Is it just a coincidence or maybe there is some nice and simple interpretation??

##### Share on other sites

i guess i don't quite understand the problem.

let's say we have 7 individual objects, boxes. each box has a distinguishing feature, a binary serial number. how long would the serial number need to be in order to determine which box is which? seems to me you would only need 3 bits.

with 128 boxes, you would need 7 bits. in general, the number of bits necessary is proportional to the number of individuals; lg2 n.

with over 7 billion people on the planet, is seems to me one's individuality costs 33 bits roughly.

##### Share on other sites

Phillip,

If for each box there is practically random sequence representing its individual features, to make it distinguishing it indeed has to be about lg(n) bit length in the perfect binary tree case.

The randomness makes it a bit larger - this average length becomes D_n ~ lg(n) + 1.3327

So the total amount of information of this population would be nD_n ~ nlg(n) ... but we we don't care about the order of these sequences - all their orderings are in the same equivalence class, so the number of possibilities decreases n! times - the total amount of information is decreased by lg(n!) ~ nlg(n):

H_n = nD_n - lg(n!) ~ 2.77544n

The amount of information can be further reduced for degree 1 nodes: if all specimens from the population reaching given node, make the same next step (like all tall blonds are slim in given population) - for these nodes we don't need to store this direction, reducing informational content by 1 bit per each degree 1 node.

While there are n leaves and n-1 degree 2 nodes, it turns out that the expected number of degree 1 nodes is about lg(e/2)~0.44

So after such reduction, the population requires 2.3327 bits/specimen (calculated in last version of the paper).
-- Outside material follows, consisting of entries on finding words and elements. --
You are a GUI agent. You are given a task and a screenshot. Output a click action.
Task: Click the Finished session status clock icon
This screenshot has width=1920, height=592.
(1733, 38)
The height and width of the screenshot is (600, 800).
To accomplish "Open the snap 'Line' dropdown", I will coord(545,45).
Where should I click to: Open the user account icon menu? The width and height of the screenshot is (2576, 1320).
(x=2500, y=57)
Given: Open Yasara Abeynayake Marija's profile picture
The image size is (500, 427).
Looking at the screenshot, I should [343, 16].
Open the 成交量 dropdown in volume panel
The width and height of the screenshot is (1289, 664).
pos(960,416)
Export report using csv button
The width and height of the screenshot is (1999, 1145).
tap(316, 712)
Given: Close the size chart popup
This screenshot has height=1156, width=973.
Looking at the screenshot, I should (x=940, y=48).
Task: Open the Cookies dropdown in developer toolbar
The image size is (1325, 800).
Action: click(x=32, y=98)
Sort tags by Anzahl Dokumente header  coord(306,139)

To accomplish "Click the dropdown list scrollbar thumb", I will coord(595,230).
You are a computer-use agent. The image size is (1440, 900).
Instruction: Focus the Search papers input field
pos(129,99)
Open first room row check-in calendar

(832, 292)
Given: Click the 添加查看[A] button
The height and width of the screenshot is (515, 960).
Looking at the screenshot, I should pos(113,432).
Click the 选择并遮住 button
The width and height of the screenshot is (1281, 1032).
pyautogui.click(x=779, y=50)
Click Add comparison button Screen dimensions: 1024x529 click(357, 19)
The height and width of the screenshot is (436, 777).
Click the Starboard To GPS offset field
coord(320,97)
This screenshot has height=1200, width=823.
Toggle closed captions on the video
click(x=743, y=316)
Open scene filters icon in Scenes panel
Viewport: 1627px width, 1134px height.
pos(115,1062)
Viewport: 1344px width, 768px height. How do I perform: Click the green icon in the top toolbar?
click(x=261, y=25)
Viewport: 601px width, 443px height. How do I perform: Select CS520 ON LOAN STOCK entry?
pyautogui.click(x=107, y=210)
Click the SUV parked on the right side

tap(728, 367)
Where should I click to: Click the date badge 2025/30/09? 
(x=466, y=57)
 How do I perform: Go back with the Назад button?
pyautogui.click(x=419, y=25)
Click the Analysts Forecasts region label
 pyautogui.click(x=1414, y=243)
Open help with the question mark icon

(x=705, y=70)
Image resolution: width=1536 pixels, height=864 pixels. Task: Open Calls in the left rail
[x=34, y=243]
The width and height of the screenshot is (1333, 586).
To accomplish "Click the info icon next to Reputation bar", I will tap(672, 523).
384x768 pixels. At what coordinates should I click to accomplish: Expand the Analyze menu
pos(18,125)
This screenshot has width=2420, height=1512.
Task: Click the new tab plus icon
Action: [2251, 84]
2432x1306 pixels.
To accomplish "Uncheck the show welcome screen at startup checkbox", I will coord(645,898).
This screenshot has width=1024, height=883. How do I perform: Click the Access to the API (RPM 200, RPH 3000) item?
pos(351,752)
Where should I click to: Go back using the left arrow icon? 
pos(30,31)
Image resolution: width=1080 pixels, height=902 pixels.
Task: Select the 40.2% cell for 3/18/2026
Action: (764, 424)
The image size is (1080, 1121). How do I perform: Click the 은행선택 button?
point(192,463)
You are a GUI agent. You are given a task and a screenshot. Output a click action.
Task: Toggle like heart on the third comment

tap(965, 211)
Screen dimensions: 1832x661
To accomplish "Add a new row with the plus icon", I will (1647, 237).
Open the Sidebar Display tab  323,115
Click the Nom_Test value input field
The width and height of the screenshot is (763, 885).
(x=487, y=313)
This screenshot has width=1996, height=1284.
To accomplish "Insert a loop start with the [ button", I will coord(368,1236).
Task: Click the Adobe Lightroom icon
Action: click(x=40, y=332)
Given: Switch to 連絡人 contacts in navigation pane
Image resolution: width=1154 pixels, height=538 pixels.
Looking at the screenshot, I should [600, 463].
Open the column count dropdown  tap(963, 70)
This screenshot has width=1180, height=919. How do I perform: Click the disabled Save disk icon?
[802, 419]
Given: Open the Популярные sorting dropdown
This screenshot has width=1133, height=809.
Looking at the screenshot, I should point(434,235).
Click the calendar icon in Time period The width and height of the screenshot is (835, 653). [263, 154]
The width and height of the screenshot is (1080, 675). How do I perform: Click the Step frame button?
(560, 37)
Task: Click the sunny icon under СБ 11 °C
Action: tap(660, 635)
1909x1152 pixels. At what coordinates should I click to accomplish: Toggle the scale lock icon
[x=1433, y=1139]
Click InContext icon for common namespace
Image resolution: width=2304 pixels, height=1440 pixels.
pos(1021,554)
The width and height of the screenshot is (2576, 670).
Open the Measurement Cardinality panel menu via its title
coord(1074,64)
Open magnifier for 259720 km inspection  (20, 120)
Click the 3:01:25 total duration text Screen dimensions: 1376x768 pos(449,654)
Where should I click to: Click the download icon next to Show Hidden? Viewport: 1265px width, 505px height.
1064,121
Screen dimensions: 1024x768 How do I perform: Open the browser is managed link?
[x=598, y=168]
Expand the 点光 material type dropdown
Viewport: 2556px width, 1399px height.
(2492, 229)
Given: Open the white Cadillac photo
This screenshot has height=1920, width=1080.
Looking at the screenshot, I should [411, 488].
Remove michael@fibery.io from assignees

##### Share on other sites

okay, i think i understand what you are saying.

let's say there are 200 boxes; our population. each box has several features:

size, material, wieght, shape, packing, and wrapping.

each feature can have one of several values.

to accurately represent a box, requires a random string of data; lets say 30 bits long.

with 200 boxes, that's 200*30 bits; plus an error correction, requireing 200*1.3327 more bits.

however, becuase we dont care about the order of the boxes; only thier identification, we can reduce this by

200*lg2 200; and likely are able to reduce it further for any rare or unused features.

makes sense.

##### Share on other sites

Generally, yes.

It's important that these bit sequences are uncorrelated and with P(0)=P(1)=1/2 to make it contain maximum amount of information (it would be interesting to consider different cases...) - for example you ask if value is smaller or larger then median of given group.

The 30bit length can be sometimes not enough - for simplicity assume you start with infinite one, then cut to required lengths - the average length is expected to be about lg(200)+1.33.

So just encoding sequences would take about 200*(lg(200)+1.33) ... but you can subtract lg(200!) bits of information about their order.